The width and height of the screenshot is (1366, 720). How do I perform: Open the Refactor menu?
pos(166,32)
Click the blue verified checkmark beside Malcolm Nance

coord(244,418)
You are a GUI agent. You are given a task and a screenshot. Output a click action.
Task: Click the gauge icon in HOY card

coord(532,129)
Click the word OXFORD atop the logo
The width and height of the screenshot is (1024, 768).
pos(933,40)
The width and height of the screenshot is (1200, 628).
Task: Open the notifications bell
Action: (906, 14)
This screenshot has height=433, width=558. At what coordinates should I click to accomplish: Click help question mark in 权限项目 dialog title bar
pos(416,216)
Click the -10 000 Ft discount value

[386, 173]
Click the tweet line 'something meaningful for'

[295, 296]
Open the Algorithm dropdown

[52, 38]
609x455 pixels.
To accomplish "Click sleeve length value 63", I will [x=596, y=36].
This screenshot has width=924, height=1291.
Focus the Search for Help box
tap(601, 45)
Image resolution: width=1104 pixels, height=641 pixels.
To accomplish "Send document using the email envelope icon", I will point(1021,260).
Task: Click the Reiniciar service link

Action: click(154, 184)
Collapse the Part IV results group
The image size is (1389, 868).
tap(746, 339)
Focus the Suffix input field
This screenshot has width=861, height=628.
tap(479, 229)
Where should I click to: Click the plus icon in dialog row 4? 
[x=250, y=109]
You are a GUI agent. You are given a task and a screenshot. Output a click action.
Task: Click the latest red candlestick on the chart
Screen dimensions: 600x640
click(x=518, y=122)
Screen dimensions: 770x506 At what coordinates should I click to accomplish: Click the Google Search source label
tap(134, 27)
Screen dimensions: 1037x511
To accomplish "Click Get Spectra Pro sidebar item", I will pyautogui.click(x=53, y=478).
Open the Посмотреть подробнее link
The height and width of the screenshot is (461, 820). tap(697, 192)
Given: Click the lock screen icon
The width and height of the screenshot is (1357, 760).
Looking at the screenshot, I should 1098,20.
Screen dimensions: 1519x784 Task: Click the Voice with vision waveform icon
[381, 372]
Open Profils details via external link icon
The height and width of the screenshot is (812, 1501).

◆ ◆ ◆

## Instructions for the task
The full set of entries must be restated exactly, with none omitted.

## Solution to this exercise
The width and height of the screenshot is (1366, 720). How do I perform: Open the Refactor menu?
pos(166,32)
Click the blue verified checkmark beside Malcolm Nance

coord(244,418)
You are a GUI agent. You are given a task and a screenshot. Output a click action.
Task: Click the gauge icon in HOY card

coord(532,129)
Click the word OXFORD atop the logo
The width and height of the screenshot is (1024, 768).
pos(933,40)
The width and height of the screenshot is (1200, 628).
Task: Open the notifications bell
Action: (906, 14)
This screenshot has height=433, width=558. At what coordinates should I click to accomplish: Click help question mark in 权限项目 dialog title bar
pos(416,216)
Click the -10 000 Ft discount value

[386, 173]
Click the tweet line 'something meaningful for'

[295, 296]
Open the Algorithm dropdown

[52, 38]
609x455 pixels.
To accomplish "Click sleeve length value 63", I will [x=596, y=36].
This screenshot has width=924, height=1291.
Focus the Search for Help box
tap(601, 45)
Image resolution: width=1104 pixels, height=641 pixels.
To accomplish "Send document using the email envelope icon", I will point(1021,260).
Task: Click the Reiniciar service link

Action: click(154, 184)
Collapse the Part IV results group
The image size is (1389, 868).
tap(746, 339)
Focus the Suffix input field
This screenshot has width=861, height=628.
tap(479, 229)
Where should I click to: Click the plus icon in dialog row 4? 
[x=250, y=109]
You are a GUI agent. You are given a task and a screenshot. Output a click action.
Task: Click the latest red candlestick on the chart
Screen dimensions: 600x640
click(x=518, y=122)
Screen dimensions: 770x506 At what coordinates should I click to accomplish: Click the Google Search source label
tap(134, 27)
Screen dimensions: 1037x511
To accomplish "Click Get Spectra Pro sidebar item", I will pyautogui.click(x=53, y=478).
Open the Посмотреть подробнее link
The height and width of the screenshot is (461, 820). tap(697, 192)
Given: Click the lock screen icon
The width and height of the screenshot is (1357, 760).
Looking at the screenshot, I should 1098,20.
Screen dimensions: 1519x784 Task: Click the Voice with vision waveform icon
[381, 372]
Open Profils details via external link icon
The height and width of the screenshot is (812, 1501).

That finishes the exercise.